Singer and lyricist Kele Okereke on 'Hunting for Witches':

"The 30 bus in Hackney, which is just around the corner from where I live, was blown up. [That song was] written when I was just observing the reactions of the mainstream press in [the UK] and I was just amazed at how easy it’d been to whip them up into a fury. … I guess the point about the song for me is post-September 11th, the media has really traded on fear and the use of fear in controlling people."

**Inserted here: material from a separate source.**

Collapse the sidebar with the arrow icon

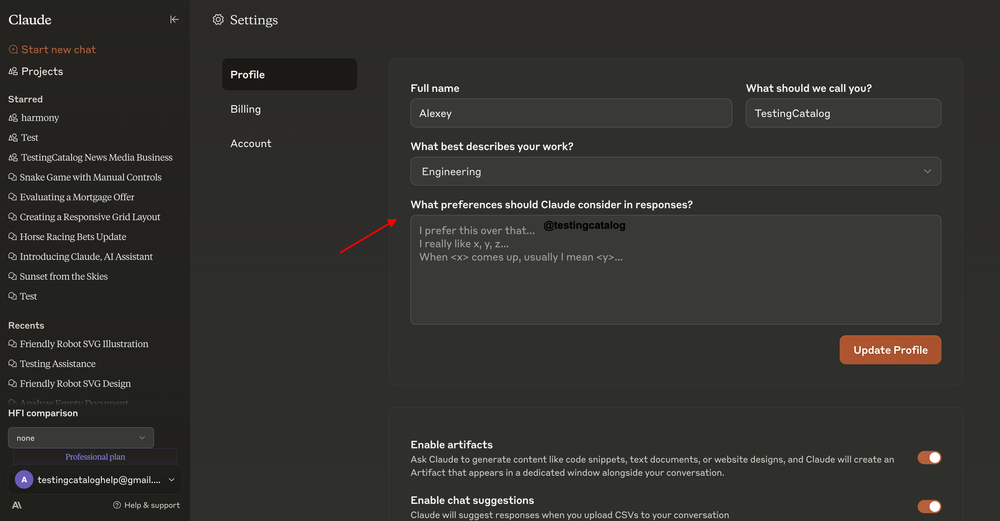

So I'm in a little bit of awe with how sharp and insightful this track is. Opening with a haze of disjointed voices and white noise, as if one is shuffling through radio stations, receiving a mess of static instead of information. The lyrics have an almost absurd quality to them: "sitting on the roof of my house / with a shotgun and six-pack of beers", and the references to witches. And yet there's an element of reality about it: we've gone "hunting for witches" in a way that mirrors the witchhunts in Salem such a long time ago - demonising the Middle East, stirring up panic and hysteria and fear, lapping up the lies and spin fed to us by politicians and the media. And that bomb on the bus really did go off, those planes crashed into the Twin Towers. Nightmare and reality: it's as if they're becoming almost indistinguishable from each other.

I'll go to bed now.

Thursday, February 26, 2009

along flinders lane.



© emilly at deviantart.

Yesterday: a whisper, a stirring
along the pavement,

the movement
of cigarette butts, paper bags,
discarded faith.

Another step down this lonely
laneway. I tilt my face and

catch a first glimpse of sky.

Saturday, February 14, 2009

that was just a dream.



© smellout at deviantart.

this shoreline, our shipwreck; our
only solace. the light doesn't

think to find us here. time's endless
drift, through my fingers. your

pale shoulder, your luminous
glow. nothing pains me, now.


---



I'm quite enjoying this already. This piece feels awkward and childish to me, but it reminds me of a dream I had and somebody important to me, so. WHAT-EVER.

Friday, February 13, 2009

after the bomb drops.



© viscosa at deviantart.

Shattered glass. Skeletons
of steel. An unfinished
message, scrawled

on the burnt-out buildings
the trains never pass,
anymore. Your voice

echoing in the blank
space, folding back in
on itself. Twilight; back to

dawn. Light, dancing
nakedly, openly,
in the streets where we

once could have. The
sirens have long since faded
into the gray. The view

from this bridge
is no longer beautiful. Oxygen.
Neon. Underground.

(Keep this secret.)



--



So, hi. For those who don't know me: Miki (female, Japanese-Australian), seventeen, a reasonably-proud inhabitant of the city of Melbourne. Assuming this blog is updated more than once, I foresee it being home to a mishmash of my poetry, photography, artwork, and half thought-out musings. It's lovely meeting you.